だから、今が一体あの日から幾年幾月かだなんて、そんなことは彼女には判然としない。
それなりに長い年月、とだけ。
家の外にすらりと立つ一本の木。そこに凭れるようにして彼女は座る。
「……思えば、この木も随分立派に成長したな」
植えた時は、ひょろっこい苗木だった。嵐がくればしなり、枝を折り、日照りが強ければ萎びる。実に頼りない木だったのだが、それなりに気にかけてやったこともあり、見上げたら視界から空を埋め尽くす程度には大きくなった。

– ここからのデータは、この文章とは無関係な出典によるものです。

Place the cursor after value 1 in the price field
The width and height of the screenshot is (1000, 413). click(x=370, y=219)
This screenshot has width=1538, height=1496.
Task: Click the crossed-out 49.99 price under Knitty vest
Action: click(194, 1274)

「まぁ面倒なことも色々とあったが、こうしてこの日までやってこれたことを考えると、私も魔女としては上々だった」
半ば無意識に、ぽんぽんと地面を叩く。土のざらりとした感触が、彼女の手の平に伝わる。
少し感傷的になって振り返ってみれば、実に思いもかけない人生だった。きっと、魔女としては異色の人生だ。
この世のどこに、処女性を重んじる癖に人間の男を伴侶に得、精神的な繋がりだけではなく肌まで重ねた魔女がいるだろう。それも、魔女としての資質を保ったまま。
世界は広いが、そうそう見つかるものでもないだろうと、彼女は思う。
それは、彼女の知らない熱だった。
彼女の知らない、気持ちだった。
そして、知ってしまったからには、彼女にとって一等大切なものとなった。
掛け値のない慈しみをやり取りする日々。
時にすれ違い、言葉の礫を投げ合うことがあっても、必ず繋ぎ直される縁。
引っ掻き回され、翻弄され、世界はまるで別物になった。
それはあまりに自分の根幹を揺らすことだったけれど、そのうちに彼女は全て呑み込んだ。丸まま、全て自分のものにして、自分の世界を組み直した。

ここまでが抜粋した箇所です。